▸ WHAT IS NEEDED: The lines to reproduce run from the one containing "The width and height of the screenshot is (804, 716)." through the end of the records below. Reproduce them exactly and add nothing.

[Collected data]
:::

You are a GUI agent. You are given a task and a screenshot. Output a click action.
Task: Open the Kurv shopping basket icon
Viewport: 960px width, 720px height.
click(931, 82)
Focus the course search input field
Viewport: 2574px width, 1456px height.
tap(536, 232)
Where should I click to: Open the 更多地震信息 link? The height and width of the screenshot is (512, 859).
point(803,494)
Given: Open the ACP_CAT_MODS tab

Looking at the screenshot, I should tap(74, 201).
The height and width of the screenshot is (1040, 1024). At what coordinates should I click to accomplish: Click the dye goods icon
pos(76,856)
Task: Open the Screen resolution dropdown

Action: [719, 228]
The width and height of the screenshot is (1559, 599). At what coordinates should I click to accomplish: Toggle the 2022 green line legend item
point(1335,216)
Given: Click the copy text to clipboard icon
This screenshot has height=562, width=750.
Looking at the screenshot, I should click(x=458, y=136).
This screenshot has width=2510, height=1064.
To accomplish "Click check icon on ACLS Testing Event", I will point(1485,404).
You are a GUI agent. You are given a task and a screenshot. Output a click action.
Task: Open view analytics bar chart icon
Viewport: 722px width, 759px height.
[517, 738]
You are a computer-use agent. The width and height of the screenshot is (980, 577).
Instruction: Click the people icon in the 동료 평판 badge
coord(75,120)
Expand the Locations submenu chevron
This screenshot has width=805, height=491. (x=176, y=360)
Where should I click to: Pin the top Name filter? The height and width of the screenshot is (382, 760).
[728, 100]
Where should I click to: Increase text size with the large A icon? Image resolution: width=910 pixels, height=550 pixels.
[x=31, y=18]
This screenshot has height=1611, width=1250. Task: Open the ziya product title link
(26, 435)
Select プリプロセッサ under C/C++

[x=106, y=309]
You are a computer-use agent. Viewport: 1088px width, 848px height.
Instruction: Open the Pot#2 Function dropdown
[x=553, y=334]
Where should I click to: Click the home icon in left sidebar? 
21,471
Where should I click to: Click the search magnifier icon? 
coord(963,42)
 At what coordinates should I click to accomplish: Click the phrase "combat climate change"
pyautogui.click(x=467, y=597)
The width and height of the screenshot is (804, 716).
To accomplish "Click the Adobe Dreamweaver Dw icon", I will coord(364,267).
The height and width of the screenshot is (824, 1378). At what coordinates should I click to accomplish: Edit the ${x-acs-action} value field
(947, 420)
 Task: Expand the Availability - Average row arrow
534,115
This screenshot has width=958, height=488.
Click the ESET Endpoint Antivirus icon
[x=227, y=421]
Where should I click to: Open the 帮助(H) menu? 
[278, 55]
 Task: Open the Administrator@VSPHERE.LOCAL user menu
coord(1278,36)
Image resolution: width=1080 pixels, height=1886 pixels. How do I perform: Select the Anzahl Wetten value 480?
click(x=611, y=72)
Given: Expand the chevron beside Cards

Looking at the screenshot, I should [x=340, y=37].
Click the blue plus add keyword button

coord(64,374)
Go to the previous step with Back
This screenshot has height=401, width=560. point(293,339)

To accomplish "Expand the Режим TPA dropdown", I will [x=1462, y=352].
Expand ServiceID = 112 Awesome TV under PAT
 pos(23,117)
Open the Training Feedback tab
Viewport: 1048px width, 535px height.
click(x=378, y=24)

:::

▸ RESULT FOR THIS EXERCISE:
The width and height of the screenshot is (804, 716).
To accomplish "Click the Adobe Dreamweaver Dw icon", I will coord(364,267).
The height and width of the screenshot is (824, 1378). At what coordinates should I click to accomplish: Edit the ${x-acs-action} value field
(947, 420)
 Task: Expand the Availability - Average row arrow
534,115
This screenshot has width=958, height=488.
Click the ESET Endpoint Antivirus icon
[x=227, y=421]
Where should I click to: Open the 帮助(H) menu? 
[278, 55]
 Task: Open the Administrator@VSPHERE.LOCAL user menu
coord(1278,36)
Image resolution: width=1080 pixels, height=1886 pixels. How do I perform: Select the Anzahl Wetten value 480?
click(x=611, y=72)
Given: Expand the chevron beside Cards

Looking at the screenshot, I should [x=340, y=37].
Click the blue plus add keyword button

coord(64,374)
Go to the previous step with Back
This screenshot has height=401, width=560. point(293,339)

To accomplish "Expand the Режим TPA dropdown", I will [x=1462, y=352].
Expand ServiceID = 112 Awesome TV under PAT
 pos(23,117)
Open the Training Feedback tab
Viewport: 1048px width, 535px height.
click(x=378, y=24)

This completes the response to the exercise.